Question about last weeks exam

Discussion in 'CT4' started by trainee actuary, Oct 10, 2009.

  1. I have a question about the graduation test question in Octobers Ct4 exam

    It asked to do a normal goodness of fit test. However, it asked for 2 other statistical tests. Would you count the smoothness test as one such test?

    The first one I did was the st dev test (as per normal). But from these results, it looked like the data was undergraduated.

    Hence I did the smoothness (undergraduation) test as the other test?

    Is this OK? What do you think?
     
  2. scarlets

    scarlets Member

    I didn't do the smoothness test. Like you I didn't think this was a statistical test. But I kicked myself afterwards for not doing it. I suspect it would have failed the smooth test, because the grad rates were so close to the actual that it would have probably been an undergraduation.

    It said statistical test didn't it? So I chose std dev and signs test. The graduation was ridiculously close to the data, spot on in many cases. For signs test the deviation was zero for many cases so don't know if that counts as a +ve or -ve or neither (think it says in notes somewhere but I can't remember).
    And the chi-square was so small that it would not have failed the chi-square test as it was almost perfect fit.

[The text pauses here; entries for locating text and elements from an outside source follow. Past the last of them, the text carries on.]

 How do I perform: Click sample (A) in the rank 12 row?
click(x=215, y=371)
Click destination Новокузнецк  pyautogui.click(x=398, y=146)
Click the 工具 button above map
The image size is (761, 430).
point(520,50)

    I was disappointed in this question and ran out of time so didn't have time to think about it properly. That's one of my issues with the exams in general - it seems to be a desperate run against the clock to pick up as many marks as possible, another 5 minutes here and there to actually think more about the question would yield better answers.
     
    Last edited by a moderator: Oct 12, 2009
  3. Falak Soomro

    Falak Soomro Member

    General Opinion about Sep2009 CT4 Exam

    Fellows what is your general opinion about CT4 exam of this session?
     
  4. tatos

    tatos Member

    Hi,

    I also did the signs test for this question and, like scarlets, wasn't too sure about what to do with the zero's. Time was an issue for me and so I just treated them as negatives and moved on...

    I was wondering about that exposed to risk question where census data for the one year was missing (I think... don't know that I read it all that well). I decided to come back to this one at the end of the exam but when I did I didn't have enough time to answer it well. I started answering the question as though all data were present and stating what calculations would be made if this were so, and then went on to point out the fact that some amendment was required because data was missing and started stating asumptions... I never got to do much more than this. Does anyone know if this might earn you a mark or two??
     
  5. Sleepflower

    Sleepflower Member

    Was I the only one who didn't have any zeros? You wern't comparing the ungraduated qx's with the number of deaths/exposed to risk are you? Then all you have is rounding errors. I thought the qx's in the paper were ungraduated, but maybe I miss-read the paper.

    I thought you found the qx's from tables with the graduation formulia given (ie 10*qx I think)

    I then multiplied these by exposed to risk and compared with number of deaths.

    Am I way off the mark?
     
  6. souljact

    souljact Member

    Yes, I agree with you, I didn't use the graduation formula but I realised that was what should have been done because those were the observed rates. Hope I get some marks for the method!